I think Nora’s fear of rejection is what makes her reject people in turn. In that way, she’s extremely fragile. As a child, she was rejected by her mother and had to deal with her father’s death almost alone. I don’t think she ever got over that. Nora never knew her parents and had to make her way in life without them. Yet she wears evidence of her bloodlines on her skin. Sometimes lineage, where we’re from and who we count as our family, is not always straightforward. As a parent herself, she doesn’t know how to be a mother because she never had one. She doubts her own importance in her child’s life, but the extreme circumstances set up in the book force her to confront these very tough issues as she delves into the mystery of her daughter’s disappearance.
MW: Speaking of statements, The Lost Ones is an incredibly diverse novel which includes both main and supporting characters from many different walks of life. The book also contains some politically toned environmental controversy over land development for mining. Are these elements conscious ingredients or casualties of the plot.
SK: Both conscious. The mining angle came to me as I was writing and was informed by the almost daily coverage it gets in Vancouver. Again, there is that duality here. That the Canadian government expresses concern for the environment while supporting extractive industries nationally and abroad interests me. I wanted to see how that would play out in this story.
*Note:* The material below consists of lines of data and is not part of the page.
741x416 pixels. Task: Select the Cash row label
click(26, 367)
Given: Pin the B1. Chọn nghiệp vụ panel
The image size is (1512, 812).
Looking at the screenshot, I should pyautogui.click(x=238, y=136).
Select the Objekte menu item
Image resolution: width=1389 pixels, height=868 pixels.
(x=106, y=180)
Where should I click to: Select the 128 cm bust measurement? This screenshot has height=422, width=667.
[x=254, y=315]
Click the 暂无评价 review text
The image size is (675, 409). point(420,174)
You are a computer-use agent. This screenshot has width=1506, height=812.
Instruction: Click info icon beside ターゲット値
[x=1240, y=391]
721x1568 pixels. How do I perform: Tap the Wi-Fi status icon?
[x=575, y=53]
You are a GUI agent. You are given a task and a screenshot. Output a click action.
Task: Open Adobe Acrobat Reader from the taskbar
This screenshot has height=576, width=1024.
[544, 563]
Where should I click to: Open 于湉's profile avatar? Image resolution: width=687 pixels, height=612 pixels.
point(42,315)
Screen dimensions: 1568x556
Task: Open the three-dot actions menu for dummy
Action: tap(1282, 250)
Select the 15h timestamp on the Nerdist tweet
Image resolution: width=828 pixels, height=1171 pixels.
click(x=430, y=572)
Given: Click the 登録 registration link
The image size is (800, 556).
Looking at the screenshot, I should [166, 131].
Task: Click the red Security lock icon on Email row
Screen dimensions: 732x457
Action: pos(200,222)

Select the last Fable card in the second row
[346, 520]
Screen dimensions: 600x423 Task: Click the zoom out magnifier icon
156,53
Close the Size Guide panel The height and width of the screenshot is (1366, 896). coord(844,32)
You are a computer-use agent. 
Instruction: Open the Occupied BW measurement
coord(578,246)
Regarding diversity, I am very aware of issues around representation. I grew up in the east end of Toronto, one of the most ethnically mixed parts of the city, and went to school with people of all backgrounds. It’s normal for me to think broadly as I write. When I worked in the film and television industry, however, I became despondent at how many projects don’t reflect the diversity I saw in my daily life— and how underrepresented characters were used to prop up stories that were never about them. I wrote Vancouver as I saw it and tried to be as inclusive as possible of the kind of people you’d find here, starting with my mixed-race heroine and tapping into the Asian influence in Vancouver, as well as having characters who are part of the LGBTQ community. I’m from an underrepresented background myself when it comes to pop culture, so I know how important it is for people to see themselves reflected on screen and on the page.
MW: What do you hope readers take away from The Lost Ones? Should we expect a follow up with more from these characters?
It’s a thriller so, at the end of the day, I can only hope readers will be thrilled. This will be a trilogy that will see Nora pitted against some extreme obstacles at every turn. The second book is written and will take place largely in Detroit—a city that I’ve felt an attraction to for a long time. It will have mostly the same cast of characters around Nora, plus some new ones to spice things up. And a dangerous new mystery to get to the bottom of.